Jobs are everything. Period. Good news is that things are looking up.
The U.S. added 223,000 net new jobs (preliminary) in May 2018, the best May gain since 2015. The unemployment rate dropped to 3.8 percent, a level last seen in April 2000 and matches a 50-year low. In the latest 12-months, the U.S. added an average 197,000 jobs per month, the most since a year ago.
Year-to-date, the U.S. has added 942,000 net new jobs compared to 992,000 a year ago. The slowed job creation rate is due to no-one-left-to-hire given the 3.8 percent unemployment rate. The Federal Reserve defines full employment when the unemployment rate is from 5.0 to 5.5 percent. There literally is no one left to hire.
The net job gain in the prior 12 months totaled 2.36 million. Total net job gains in the prior 12-months still significantly trails the 3.13 million level seen in February 2015, as shown in the following graph. Good news is that May 2018 essentially marks the fourth consecutive month increase in 12-month job growth rates.
The U.S. continues the trend of having more jobs than any time in history, as shown in the following graph. From the pre-recession peak in January 2008, total job loss was 8.7 million to the November 2011 trough. Since then, the U.S. has created 15.94 million net new jobs.
Job gains for 2018 are not a simple equation from the prior year, but vary month-to-month on a year-over-year basis. The next graph shows the net new job gains monthly since 2016. Three of the prior five months posted greater job growth compared to a year ago.
Employment in the Leisure and Hospitality sector is a good proxy of the overall health index of the U.S. economy. People do not spend money on vacations, cruises, entertainment, spas or dinners out unless they feel good about the future economy. My premise is that the U.S. economic outlook is healthy as long as the employment growth rate in Leisure and Hospitality exceeds that of the country overall. Current Leisure and Hospitality job growth in the prior 12 months was 1.64 percent versus 1.61 percent for the total economy. Given these data, again I see no recession on the horizon at this time foregoing unanticipated economic shocks. This is declining, however, signaling a potential start to eroding consumer confidence.
Average hourly earnings were up 8 cents in May versus April to $26.92. Hourly pay has risen 67 cents in the past 12-months, a gain of 2.7 percent. Hourly earnings monthly since 2012 are shown in the following graph.

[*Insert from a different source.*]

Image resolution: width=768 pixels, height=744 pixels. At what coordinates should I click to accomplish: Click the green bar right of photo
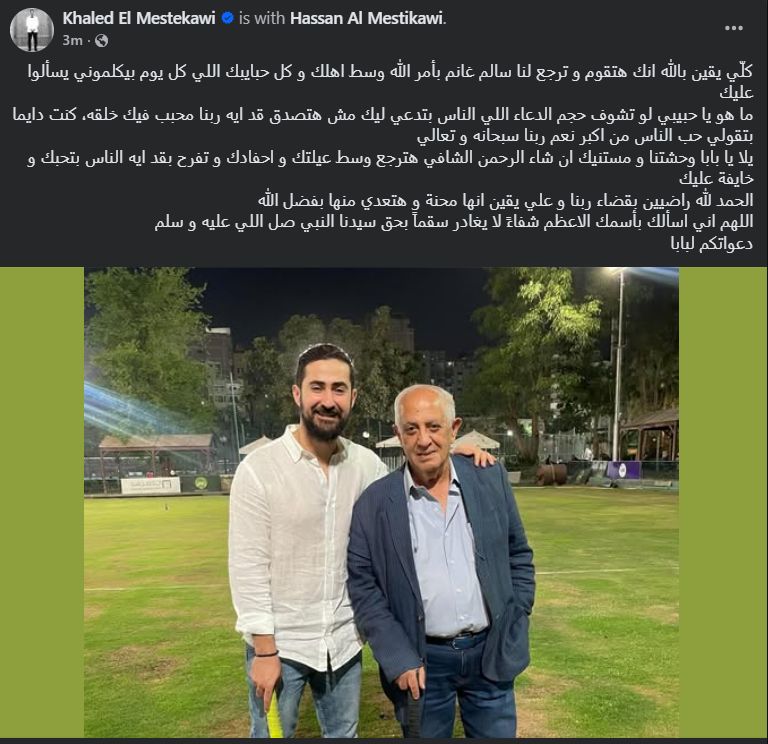point(723,502)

Other items in the May 2018 jobs report:
- Number of Persons Unemployed for Less Than 5 Weeks declined by 81,000 from a month, now at 2.034 million versus 2.123 million a year ago – a 4.2 percent decline
- Long-Term Unemployed (jobless for 27 or more weeks), now at 1.293 million versus 1.665 million a year ago, is down 104,000 from April
- Civilian Labor Force Participation Rateis now 62.7 percent, identical to a year ago
- Unemployment The number of unemployed people dropped from 6.837 million in May 2017 to 6.065 million as of the end of May 2018
- Employment-Population Ratiois now 60.4 percent versus 60.0 percent a year ago – the bigger the better
- Number of Persons Employed Part Time for Economic Reasons(also known as involuntary part-time workers) are individuals desiring full-time employment but either had their hours cut back or cannot find a full-time job), declined by 37,000 from April and is down to 4.948 million compared to 5.268 million a year ago
- Marginally Attached to the Labor Force(not currently counted in the labor force, want and are available for work and had looked for a job in the prior 12 months) now at 1.455 million was at 1.475 million a year ago. Within that group, 378,000 were classified as Discouraged Workers – persons not currently looking for work because they believe there are no jobs available for them. Discouraged Workers rose by 23,000 in the past 12 months
- Construction added 25,000 new in May 2018, and has gained 286,000 in the prior 12-monts
- Professional and Technical Services gained 23,000 jobs in May and is up 206,000 in the past year
- Transportation and Warehousing added 19,000 jobs in May and is up 156,000 in the prior 12-months
- Manufacturing jobs increased by 18,000 in May versus April and are up 259,000 year-over-year
- Health Care gained 29,000 jobs in May 2018 and 392,000 in the past 12-months
- Mining(includes oil and gas exploration and production) added 6,000 jobs in the month
- Leisure and Hospitality jobs increased by 21,000 in April 2018 and are up by 262,000 in the past 12-months
To read the entire release from the Bureau of Labor Statistics click https://www.bls.gov/news.release/pdf/empsit.pdf
Many of the reasons that the job growth rate is in the mid-1.5 to 1.6 percent range is that anyone that has marketable skills either already has a job, lives in a locale without demand for their skill set, or really does not want to work.
Once again, this is a robust jobs report.